Tenn. Dept. of Health

EDITOR'S NOTE: This report is no longer current. State health officials are updating the COVID-19 infection numbers daily at 2 p.m. Central Time. Please look for the latest report at WMOT.org/news.

NASHVILLE, Tenn. (Mike Osborne)  -- Officials reported Friday that Tennessee has suffered its first COVID-19 related death.

Nashville Mayor John Cooper say that a 73 year-old Davidson County resident died of complications related to a coronavirus infection. Cooper notes the man suffered from underlying health complications. 

State officials reported Friday afternoon that there are now 228 confirmed COVID-19 cases statewide, up 74 infections in 24 hours. 

Metro Nashville is currently reporting 110 coronavirus cases, up 50 cases in 24 hours. The city notes for the first time that 15 people previously confirmed having the virus have recovered. 

Williamson County is reporting 35 cases, up 5 infections from Thursday.

There are eleven Tennessee counties reporting cases for the first time.

Nashville Health Officials have added new restrictions in response to the coronavirus crisis. Restaurants can no longer service dine-in customers, but can offer carry out. The city is also ordering gyms closed county-wide and bars will remain closed.

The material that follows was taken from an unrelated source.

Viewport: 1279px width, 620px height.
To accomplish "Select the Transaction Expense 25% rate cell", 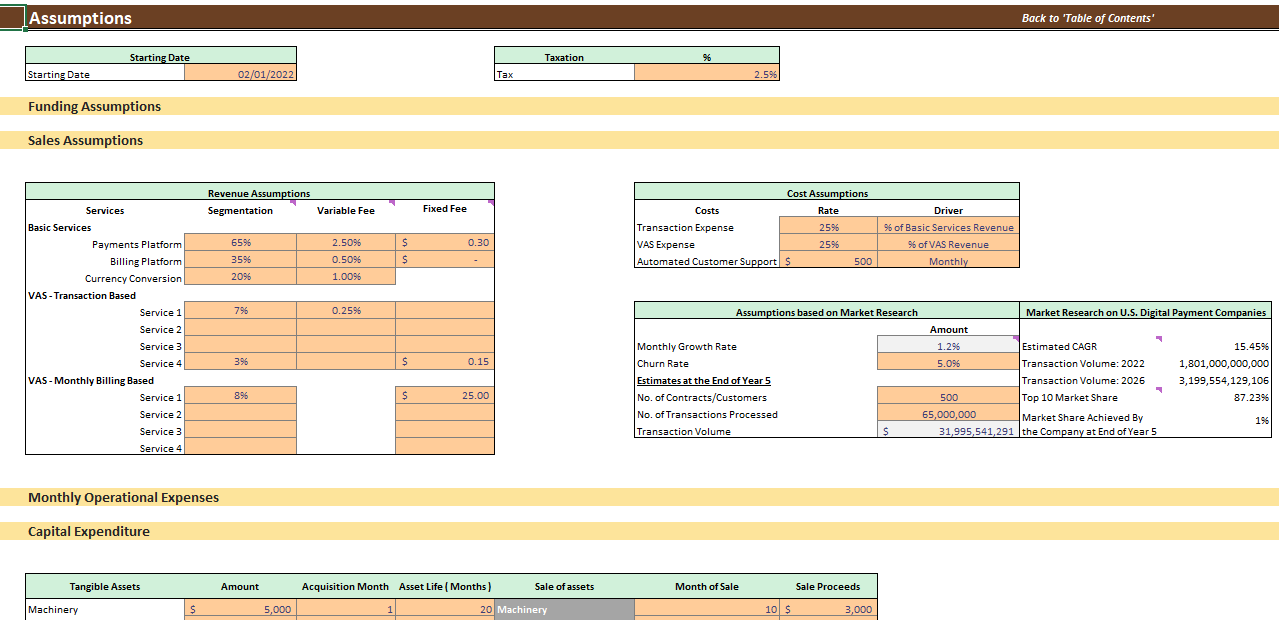I will [827, 226].
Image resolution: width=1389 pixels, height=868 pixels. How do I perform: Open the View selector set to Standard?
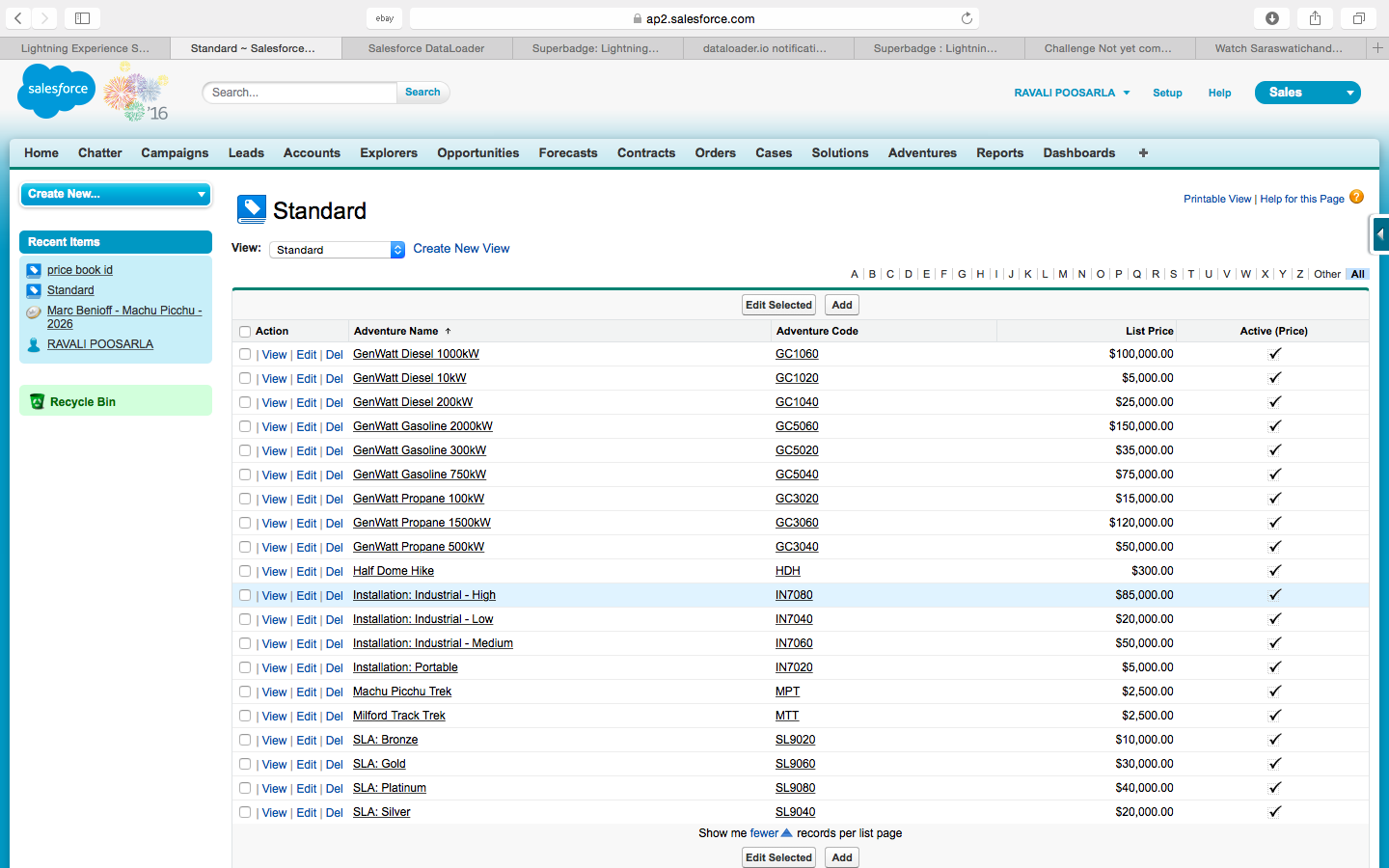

The Nashville Convention and Visitors Center says 448 meetings and conventions canceled, along with more than 300 thousand hotel reservations. The Center estimates of tourism economic losses to date include 155 million dollars in direct spending and more than 12 million tax dollars lost.

A lot of Tennesseans are losing jobs to the coronavirus crisis. WSMV quotes the state Department of Labor saying unemployment compensation claims have tripled. Gov. Bill Lee yesterday signed an executive order loosening compensation rules. Review the new guidelines and apply online at tn.gov/workforce.

Nashville Director of Schools Adrienne Battle says MNPS will NOT offer remote learning while schools are closed. She says the system WILL provide resources to keep children learning at home. Look for those ideas at mnps.org/digitaltools.

For the latest information about the pandemic in Tennessee, visit tn.gov/health.